═════ Document segment

Friday, February 18, 2005

Worse than a crime

"Never strike a man. For one thing it is the act of a coward. For another, it is unintelligent, for the spy will give an answer to please, an answer to escape punishment. And having given a false answer, all else depends upon the false premise” - Robin "Tin-Eye" Stephens quoted by James Meek, Nobody is Talking, The Guardian 18 Feb.

Tin Eye Stephens, the commander of camp where suspected spies were held, said this in 1942 when, as Meek writes, “British cities had [been subjected to] a Nazi bombing campaign that had killed 42,000 civilians and destroyed 130,000 houses. Britain's merchant fleet was losing 50 ships a month. Most of Europe was under fascist rule and millions of civilians were being slaughtered and enslaved. Britons did not know they would win the war”.

══════════
═════ Stored data

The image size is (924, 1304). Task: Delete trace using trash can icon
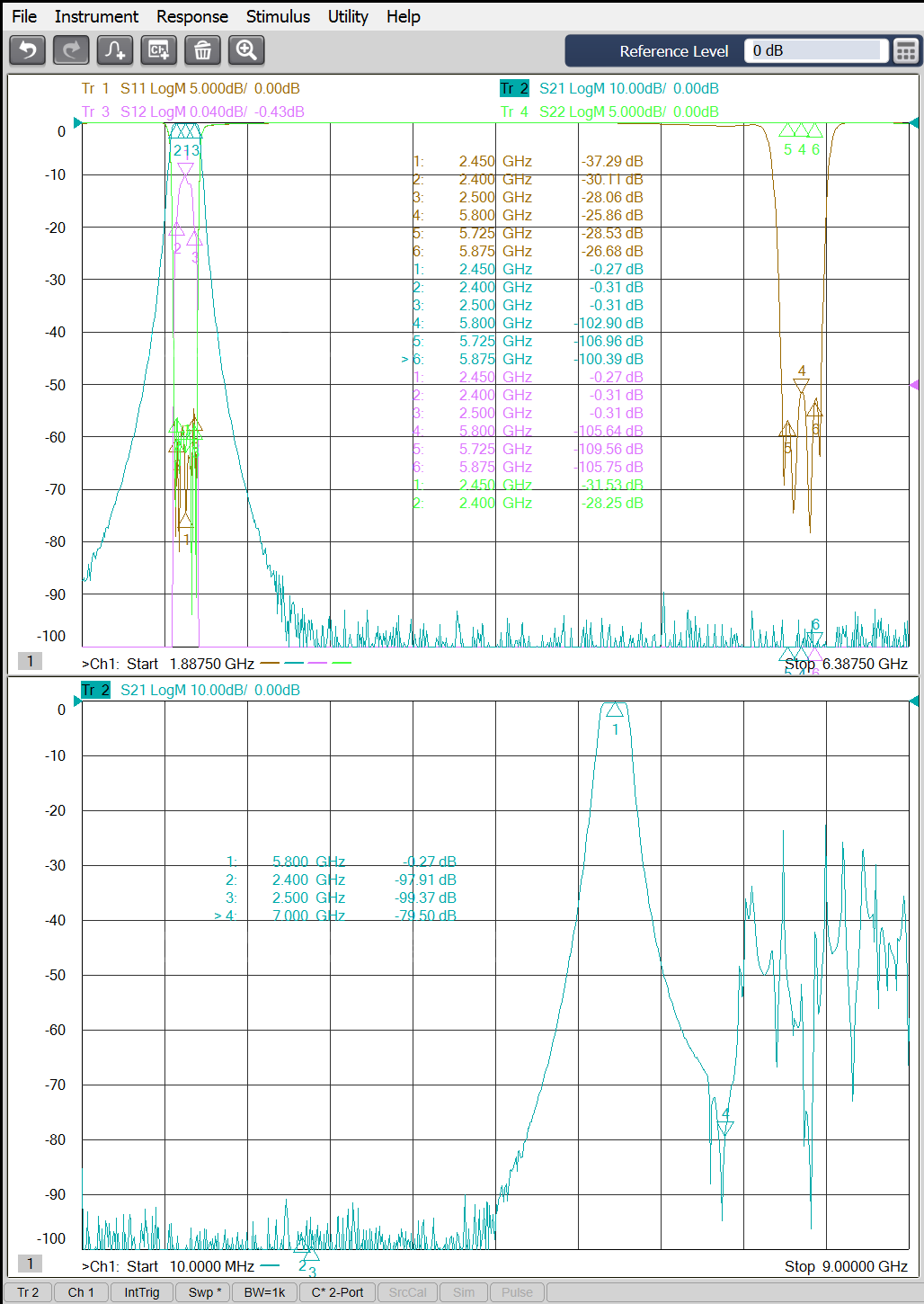(203, 50)
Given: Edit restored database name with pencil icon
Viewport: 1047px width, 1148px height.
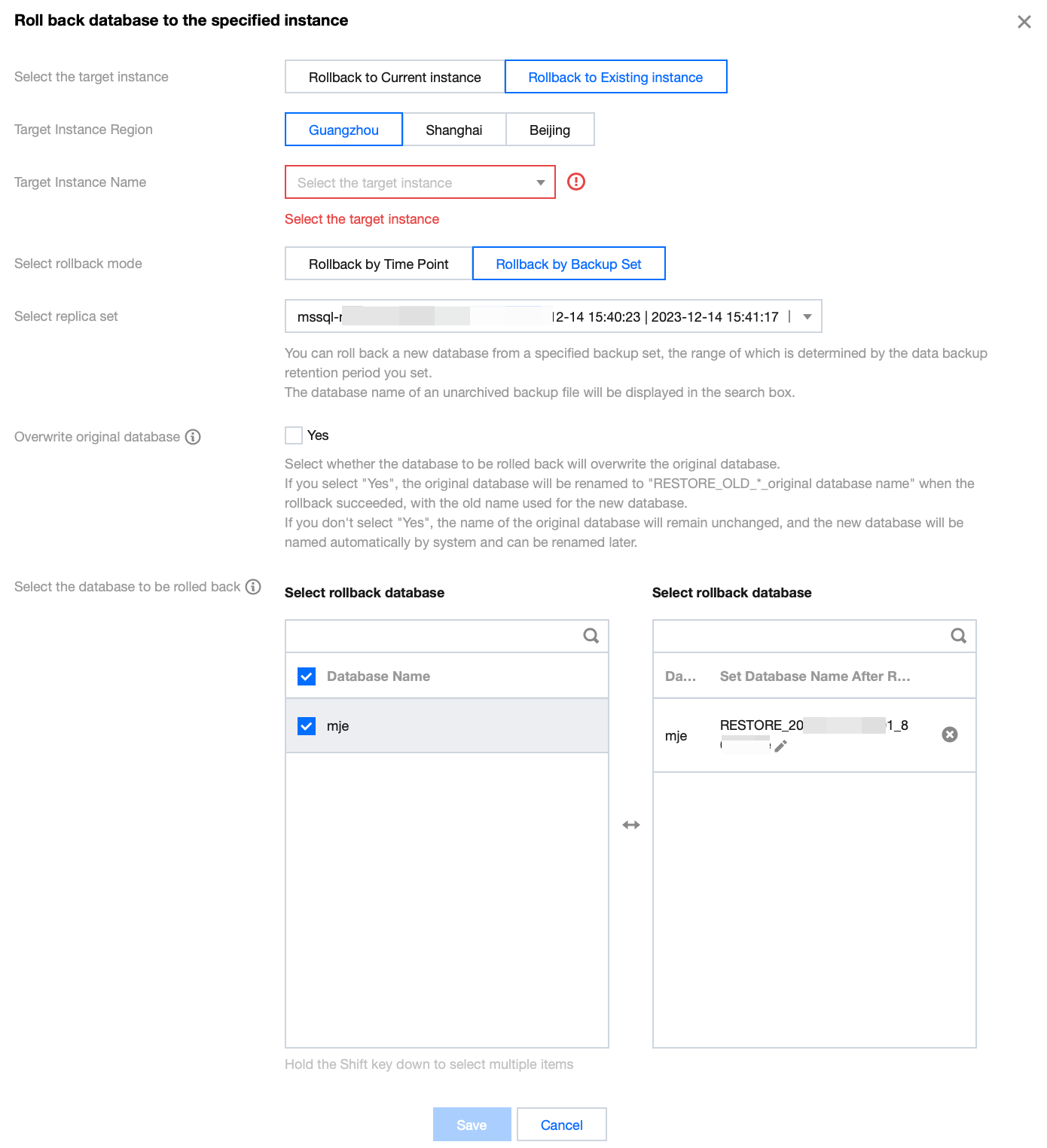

══════════

To-do list:
• A. Answer these questions about the post on Tin-Eye Stephens:
(i) What does the quotation call the act of striking a man?
(ii) In what year did Stephens say this?
(iii) How many ships a month was Britain's merchant fleet losing?
• B. Reproduce a passage of the post on Tin-Eye Stephens word for word, beginning at the words "Friday, February 18, 2005" and stopping after "Guardian 18 Feb.".
The material has no connection to the post.

Solutions for each task:
• A.
(i) The act of a coward
(ii) 1942
(iii) 50

• B.
Friday, February 18, 2005

Worse than a crime

"Never strike a man. For one thing it is the act of a coward. For another, it is unintelligent, for the spy will give an answer to please, an answer to escape punishment. And having given a false answer, all else depends upon the false premise” - Robin "Tin-Eye" Stephens quoted by James Meek, Nobody is Talking, The Guardian 18 Feb.